LABEL name="p-ftp-01"
LABEL company="ACME Infinity Servers"

RUN apt-get update -y --fix-missing
RUN apt-get install -y \
                    vsftpd \
                    apache2 \
                    git

RUN mkdir -p /var/www/html/backup/acme-hyper-branding
RUN mkdir -p /var/www/html/backup/acme-impact-alliance
COPY p-ftp-01/files/vsftpd.conf /etc/vsftpd.conf
COPY p-web-01/files/site/app.py /var/www/html/backup/acme-hyper-branding
COPY p-web-02/files/site/* /var/www/html/backup/acme-impact-alliance/

RUN git config --global init.defaultBranch master
RUN git init /var/www/html/backup/acme-hyper-branding \
    && cd /var/www/html/backup/acme-hyper-branding \
    && git config --global user.email "mrogers@acme-hyper-branding.com" \
    && git config --global user.name "Melissa Rogers" \
    && git add -A \
    && git commit -m 'commit code'

RUN git init /var/www/html/backup/acme-impact-alliance \
    && cd /var/www/html/backup/acme-impact-alliance \
    && git config --global user.email "kpeterson@acme-impact-alliance.com" \
    && git config --global user.name "Kevin Peterson" \
    && git add -A \
    && git commit -m 'commit code'

RUN mkdir -p /var/run/vsftpd/empty

ENTRYPOINT service cron restart \
    && \
    service apache2 restart \
    && \
    vsftpd /etc/vsftpd.conf

machines/p-ftp-01/files/vsftpd.conf:

listen=YES
anonymous_enable=YES
dirmessage_enable=YES
use_localtime=YES
connect_from_port_20=YES
write_enable=YES
xferlog_std_format=NO
log_ftp_protocol=YES
anon_root=/var/www/html
anon_upload_enable=YES
anon_mkdir_write_enable=YES

Anonymous FTP is enabled with write access. The anon_root is /var/www/html, so the backup directories, including .git metadata, are accessible without credentials.

p-web-02

p-web-02 is the WordPress site for the fictional charity ACME Impact Alliance. It sits on both the public and corporate subnets, making it useful as a pivot point into the internal network once compromised. The intended attack path is to exploit WordPress after obtaining credentials from the database on c-db-01 or through other reconnaissance, then use the foothold to reach corporate machines. Note that WordPress is not pre-installed in the image. provision.sh completes the installation over HTTP after the container starts.
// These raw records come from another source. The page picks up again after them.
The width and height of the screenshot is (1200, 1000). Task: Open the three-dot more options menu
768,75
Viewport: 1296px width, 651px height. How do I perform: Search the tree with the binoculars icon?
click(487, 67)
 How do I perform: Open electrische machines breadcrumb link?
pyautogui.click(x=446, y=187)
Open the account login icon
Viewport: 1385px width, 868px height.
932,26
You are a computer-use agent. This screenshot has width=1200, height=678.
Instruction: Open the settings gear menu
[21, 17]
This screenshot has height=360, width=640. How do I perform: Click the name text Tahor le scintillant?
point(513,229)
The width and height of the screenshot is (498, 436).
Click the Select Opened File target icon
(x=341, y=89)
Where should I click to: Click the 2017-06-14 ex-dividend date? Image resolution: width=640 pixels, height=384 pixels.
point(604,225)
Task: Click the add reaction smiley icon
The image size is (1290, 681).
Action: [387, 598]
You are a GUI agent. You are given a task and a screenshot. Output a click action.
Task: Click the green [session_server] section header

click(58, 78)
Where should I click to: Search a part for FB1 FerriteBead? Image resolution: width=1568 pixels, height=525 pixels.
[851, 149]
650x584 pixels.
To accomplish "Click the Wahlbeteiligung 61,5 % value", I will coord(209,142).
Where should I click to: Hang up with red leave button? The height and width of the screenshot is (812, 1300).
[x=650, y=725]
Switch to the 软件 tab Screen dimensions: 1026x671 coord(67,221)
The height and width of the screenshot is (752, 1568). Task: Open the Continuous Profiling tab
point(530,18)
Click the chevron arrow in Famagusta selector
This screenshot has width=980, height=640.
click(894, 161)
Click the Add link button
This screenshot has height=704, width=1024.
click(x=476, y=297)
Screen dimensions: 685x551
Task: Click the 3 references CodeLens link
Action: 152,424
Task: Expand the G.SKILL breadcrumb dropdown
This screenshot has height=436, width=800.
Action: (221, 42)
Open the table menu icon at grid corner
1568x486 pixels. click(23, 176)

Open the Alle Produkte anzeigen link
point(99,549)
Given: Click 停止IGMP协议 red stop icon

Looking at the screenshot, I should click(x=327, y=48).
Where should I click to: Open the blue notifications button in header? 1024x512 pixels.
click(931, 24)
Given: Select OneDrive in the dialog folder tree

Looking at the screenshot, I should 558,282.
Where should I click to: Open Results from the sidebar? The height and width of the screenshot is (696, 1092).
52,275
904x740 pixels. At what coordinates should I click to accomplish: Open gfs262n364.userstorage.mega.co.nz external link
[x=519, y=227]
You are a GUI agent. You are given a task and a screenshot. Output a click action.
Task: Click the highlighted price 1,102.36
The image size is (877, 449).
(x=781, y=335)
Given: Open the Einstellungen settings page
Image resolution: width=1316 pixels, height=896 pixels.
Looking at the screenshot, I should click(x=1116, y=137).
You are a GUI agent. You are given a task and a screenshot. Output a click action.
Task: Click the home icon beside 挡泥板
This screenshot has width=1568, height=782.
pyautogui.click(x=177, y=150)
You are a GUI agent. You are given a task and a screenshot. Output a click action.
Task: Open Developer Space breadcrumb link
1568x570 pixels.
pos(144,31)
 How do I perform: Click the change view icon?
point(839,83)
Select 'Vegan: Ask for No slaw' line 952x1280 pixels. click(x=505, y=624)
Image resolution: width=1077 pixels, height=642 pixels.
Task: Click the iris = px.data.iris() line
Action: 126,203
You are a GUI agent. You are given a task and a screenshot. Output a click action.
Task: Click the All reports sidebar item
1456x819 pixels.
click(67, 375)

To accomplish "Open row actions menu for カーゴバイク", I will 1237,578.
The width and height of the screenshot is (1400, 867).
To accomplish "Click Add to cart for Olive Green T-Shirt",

machines/p-web-02/Dockerfile:

FROM wordpress:6.4

LABEL name="p-web-02"
LABEL company="ACME Infinity Servers"

ENV WORDPRESS_DB_HOST="c-db-02"
ENV WORDPRESS_DB_USER="wordpress"
ENV WORDPRESS_DB_PASSWORD="wordpress"
ENV WORDPRESS_DB_NAME="wordpress"

RUN apt-get update -y
RUN apt-get install -y \
                    net-tools \
                    socat \
                    iputils-ping \
                    iproute2 \
                    cron \
                    lshw \
                    at

ADD files/site /var/www/html

RUN chown www-data:www-data -R /var/www/html/

Place the WordPress source tree at machines/p-web-02/files/site/. Download WordPress 6.4 and extract it there, then add the custom donate.php file (see the book for its contents). The provision.sh script completes the WordPress installation over HTTP after the container starts.

p-jumpbox-01

p-jumpbox-01 is the bastion host that connects the public and corporate networks and the primary pivot point for reaching internal machines. You access it by SSHing in with credentials discovered during reconnaissance, then escalate privileges or pivot to corporate machines using its misconfigurations. The backup user is the intended initial foothold. It has a weak password, limited sudo rights that can be abused for shell escape, and an SSH authorized-keys file you can write to via the shared volume.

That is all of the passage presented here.